(Stored data)
────
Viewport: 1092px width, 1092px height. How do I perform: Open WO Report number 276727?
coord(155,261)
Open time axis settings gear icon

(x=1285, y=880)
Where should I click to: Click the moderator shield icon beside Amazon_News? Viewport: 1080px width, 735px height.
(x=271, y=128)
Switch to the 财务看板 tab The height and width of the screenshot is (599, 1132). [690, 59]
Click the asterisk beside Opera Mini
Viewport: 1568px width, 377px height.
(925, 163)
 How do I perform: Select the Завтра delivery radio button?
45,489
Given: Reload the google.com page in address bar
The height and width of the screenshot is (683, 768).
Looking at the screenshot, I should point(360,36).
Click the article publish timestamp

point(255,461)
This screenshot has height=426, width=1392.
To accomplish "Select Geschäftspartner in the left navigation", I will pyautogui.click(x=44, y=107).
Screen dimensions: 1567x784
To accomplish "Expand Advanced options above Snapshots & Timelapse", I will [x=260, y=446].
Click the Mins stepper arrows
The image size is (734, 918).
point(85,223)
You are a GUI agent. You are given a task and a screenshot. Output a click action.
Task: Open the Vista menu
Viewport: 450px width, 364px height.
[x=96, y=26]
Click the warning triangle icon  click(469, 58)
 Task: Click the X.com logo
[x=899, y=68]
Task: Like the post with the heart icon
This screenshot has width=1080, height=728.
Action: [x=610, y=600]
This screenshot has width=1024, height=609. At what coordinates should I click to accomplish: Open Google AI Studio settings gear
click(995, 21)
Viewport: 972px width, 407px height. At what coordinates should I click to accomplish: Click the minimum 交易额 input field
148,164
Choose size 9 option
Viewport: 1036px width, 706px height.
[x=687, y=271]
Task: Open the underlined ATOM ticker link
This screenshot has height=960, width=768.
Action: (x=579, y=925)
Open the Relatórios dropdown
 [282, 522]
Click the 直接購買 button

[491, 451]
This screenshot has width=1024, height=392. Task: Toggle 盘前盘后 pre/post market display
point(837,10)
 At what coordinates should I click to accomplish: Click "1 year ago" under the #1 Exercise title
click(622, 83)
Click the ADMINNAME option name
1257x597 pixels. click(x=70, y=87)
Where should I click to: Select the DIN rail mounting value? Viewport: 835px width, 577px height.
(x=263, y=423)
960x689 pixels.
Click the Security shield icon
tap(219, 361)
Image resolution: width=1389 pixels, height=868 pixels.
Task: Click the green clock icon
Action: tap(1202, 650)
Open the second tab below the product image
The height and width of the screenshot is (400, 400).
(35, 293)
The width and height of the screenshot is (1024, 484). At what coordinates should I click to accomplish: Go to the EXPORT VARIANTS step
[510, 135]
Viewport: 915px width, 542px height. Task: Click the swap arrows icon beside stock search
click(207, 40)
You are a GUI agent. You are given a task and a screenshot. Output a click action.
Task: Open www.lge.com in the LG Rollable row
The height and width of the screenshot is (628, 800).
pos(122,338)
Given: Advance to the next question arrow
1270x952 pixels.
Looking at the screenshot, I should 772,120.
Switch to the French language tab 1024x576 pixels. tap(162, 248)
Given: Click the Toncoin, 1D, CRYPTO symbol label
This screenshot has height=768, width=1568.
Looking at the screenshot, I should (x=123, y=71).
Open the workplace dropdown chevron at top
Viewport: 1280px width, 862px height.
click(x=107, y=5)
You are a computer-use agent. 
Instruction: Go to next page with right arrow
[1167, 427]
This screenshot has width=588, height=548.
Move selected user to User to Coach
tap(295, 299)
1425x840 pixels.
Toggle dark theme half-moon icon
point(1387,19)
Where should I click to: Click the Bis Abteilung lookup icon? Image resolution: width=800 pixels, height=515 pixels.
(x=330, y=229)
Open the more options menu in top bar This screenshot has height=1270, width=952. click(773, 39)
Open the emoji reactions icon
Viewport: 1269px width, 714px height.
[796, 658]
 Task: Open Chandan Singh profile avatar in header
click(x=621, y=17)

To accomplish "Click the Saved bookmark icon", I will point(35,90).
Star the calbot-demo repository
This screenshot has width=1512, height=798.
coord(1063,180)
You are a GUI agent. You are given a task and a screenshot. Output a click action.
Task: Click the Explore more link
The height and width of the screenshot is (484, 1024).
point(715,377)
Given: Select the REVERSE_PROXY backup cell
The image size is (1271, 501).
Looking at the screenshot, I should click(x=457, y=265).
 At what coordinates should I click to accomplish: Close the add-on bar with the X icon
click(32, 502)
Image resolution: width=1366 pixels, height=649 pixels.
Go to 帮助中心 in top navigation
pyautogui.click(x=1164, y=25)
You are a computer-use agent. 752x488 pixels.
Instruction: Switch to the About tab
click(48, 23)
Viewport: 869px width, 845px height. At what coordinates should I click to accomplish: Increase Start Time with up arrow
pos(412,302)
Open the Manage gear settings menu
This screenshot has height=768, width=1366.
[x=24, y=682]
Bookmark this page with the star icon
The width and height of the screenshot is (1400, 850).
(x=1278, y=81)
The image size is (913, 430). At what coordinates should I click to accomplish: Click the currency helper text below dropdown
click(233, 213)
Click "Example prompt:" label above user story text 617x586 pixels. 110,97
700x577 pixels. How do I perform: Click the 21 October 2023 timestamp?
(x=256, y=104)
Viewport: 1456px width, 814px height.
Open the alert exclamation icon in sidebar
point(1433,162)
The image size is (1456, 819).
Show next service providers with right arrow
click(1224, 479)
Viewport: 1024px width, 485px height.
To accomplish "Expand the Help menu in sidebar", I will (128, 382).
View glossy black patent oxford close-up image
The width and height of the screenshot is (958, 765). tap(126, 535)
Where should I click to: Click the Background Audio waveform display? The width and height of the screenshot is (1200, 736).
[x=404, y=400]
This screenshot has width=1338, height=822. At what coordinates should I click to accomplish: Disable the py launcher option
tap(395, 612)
────
### What is being asked
Type the records out again. Match them exactly.

### Response for this exercise
Viewport: 1092px width, 1092px height. How do I perform: Open WO Report number 276727?
coord(155,261)
Open time axis settings gear icon

(x=1285, y=880)
Where should I click to: Click the moderator shield icon beside Amazon_News? Viewport: 1080px width, 735px height.
(x=271, y=128)
Switch to the 财务看板 tab The height and width of the screenshot is (599, 1132). [690, 59]
Click the asterisk beside Opera Mini
Viewport: 1568px width, 377px height.
(925, 163)
 How do I perform: Select the Завтра delivery radio button?
45,489
Given: Reload the google.com page in address bar
The height and width of the screenshot is (683, 768).
Looking at the screenshot, I should point(360,36).
Click the article publish timestamp

point(255,461)
This screenshot has height=426, width=1392.
To accomplish "Select Geschäftspartner in the left navigation", I will pyautogui.click(x=44, y=107).
Screen dimensions: 1567x784
To accomplish "Expand Advanced options above Snapshots & Timelapse", I will [x=260, y=446].
Click the Mins stepper arrows
The image size is (734, 918).
point(85,223)
You are a GUI agent. You are given a task and a screenshot. Output a click action.
Task: Open the Vista menu
Viewport: 450px width, 364px height.
[x=96, y=26]
Click the warning triangle icon  click(469, 58)
 Task: Click the X.com logo
[x=899, y=68]
Task: Like the post with the heart icon
This screenshot has width=1080, height=728.
Action: [x=610, y=600]
This screenshot has width=1024, height=609. At what coordinates should I click to accomplish: Open Google AI Studio settings gear
click(995, 21)
Viewport: 972px width, 407px height. At what coordinates should I click to accomplish: Click the minimum 交易额 input field
148,164
Choose size 9 option
Viewport: 1036px width, 706px height.
[x=687, y=271]
Task: Open the underlined ATOM ticker link
This screenshot has height=960, width=768.
Action: (x=579, y=925)
Open the Relatórios dropdown
 [282, 522]
Click the 直接購買 button

[491, 451]
This screenshot has width=1024, height=392. Task: Toggle 盘前盘后 pre/post market display
point(837,10)
 At what coordinates should I click to accomplish: Click "1 year ago" under the #1 Exercise title
click(622, 83)
Click the ADMINNAME option name
1257x597 pixels. click(x=70, y=87)
Where should I click to: Select the DIN rail mounting value? Viewport: 835px width, 577px height.
(x=263, y=423)
960x689 pixels.
Click the Security shield icon
tap(219, 361)
Image resolution: width=1389 pixels, height=868 pixels.
Task: Click the green clock icon
Action: tap(1202, 650)
Open the second tab below the product image
The height and width of the screenshot is (400, 400).
(35, 293)
The width and height of the screenshot is (1024, 484). At what coordinates should I click to accomplish: Go to the EXPORT VARIANTS step
[510, 135]
Viewport: 915px width, 542px height. Task: Click the swap arrows icon beside stock search
click(207, 40)
You are a GUI agent. You are given a task and a screenshot. Output a click action.
Task: Open www.lge.com in the LG Rollable row
The height and width of the screenshot is (628, 800).
pos(122,338)
Given: Advance to the next question arrow
1270x952 pixels.
Looking at the screenshot, I should 772,120.
Switch to the French language tab 1024x576 pixels. tap(162, 248)
Given: Click the Toncoin, 1D, CRYPTO symbol label
This screenshot has height=768, width=1568.
Looking at the screenshot, I should (x=123, y=71).
Open the workplace dropdown chevron at top
Viewport: 1280px width, 862px height.
click(x=107, y=5)
You are a computer-use agent. 
Instruction: Go to next page with right arrow
[1167, 427]
This screenshot has width=588, height=548.
Move selected user to User to Coach
tap(295, 299)
1425x840 pixels.
Toggle dark theme half-moon icon
point(1387,19)
Where should I click to: Click the Bis Abteilung lookup icon? Image resolution: width=800 pixels, height=515 pixels.
(x=330, y=229)
Open the more options menu in top bar This screenshot has height=1270, width=952. click(773, 39)
Open the emoji reactions icon
Viewport: 1269px width, 714px height.
[796, 658]
 Task: Open Chandan Singh profile avatar in header
click(x=621, y=17)

To accomplish "Click the Saved bookmark icon", I will point(35,90).
Star the calbot-demo repository
This screenshot has width=1512, height=798.
coord(1063,180)
You are a GUI agent. You are given a task and a screenshot. Output a click action.
Task: Click the Explore more link
The height and width of the screenshot is (484, 1024).
point(715,377)
Given: Select the REVERSE_PROXY backup cell
The image size is (1271, 501).
Looking at the screenshot, I should click(x=457, y=265).
 At what coordinates should I click to accomplish: Close the add-on bar with the X icon
click(32, 502)
Image resolution: width=1366 pixels, height=649 pixels.
Go to 帮助中心 in top navigation
pyautogui.click(x=1164, y=25)
You are a computer-use agent. 752x488 pixels.
Instruction: Switch to the About tab
click(48, 23)
Viewport: 869px width, 845px height. At what coordinates should I click to accomplish: Increase Start Time with up arrow
pos(412,302)
Open the Manage gear settings menu
This screenshot has height=768, width=1366.
[x=24, y=682]
Bookmark this page with the star icon
The width and height of the screenshot is (1400, 850).
(x=1278, y=81)
The image size is (913, 430). At what coordinates should I click to accomplish: Click the currency helper text below dropdown
click(233, 213)
Click "Example prompt:" label above user story text 617x586 pixels. 110,97
700x577 pixels. How do I perform: Click the 21 October 2023 timestamp?
(x=256, y=104)
Viewport: 1456px width, 814px height.
Open the alert exclamation icon in sidebar
point(1433,162)
The image size is (1456, 819).
Show next service providers with right arrow
click(1224, 479)
Viewport: 1024px width, 485px height.
To accomplish "Expand the Help menu in sidebar", I will (128, 382).
View glossy black patent oxford close-up image
The width and height of the screenshot is (958, 765). tap(126, 535)
Where should I click to: Click the Background Audio waveform display? The width and height of the screenshot is (1200, 736).
[x=404, y=400]
This screenshot has width=1338, height=822. At what coordinates should I click to accomplish: Disable the py launcher option
tap(395, 612)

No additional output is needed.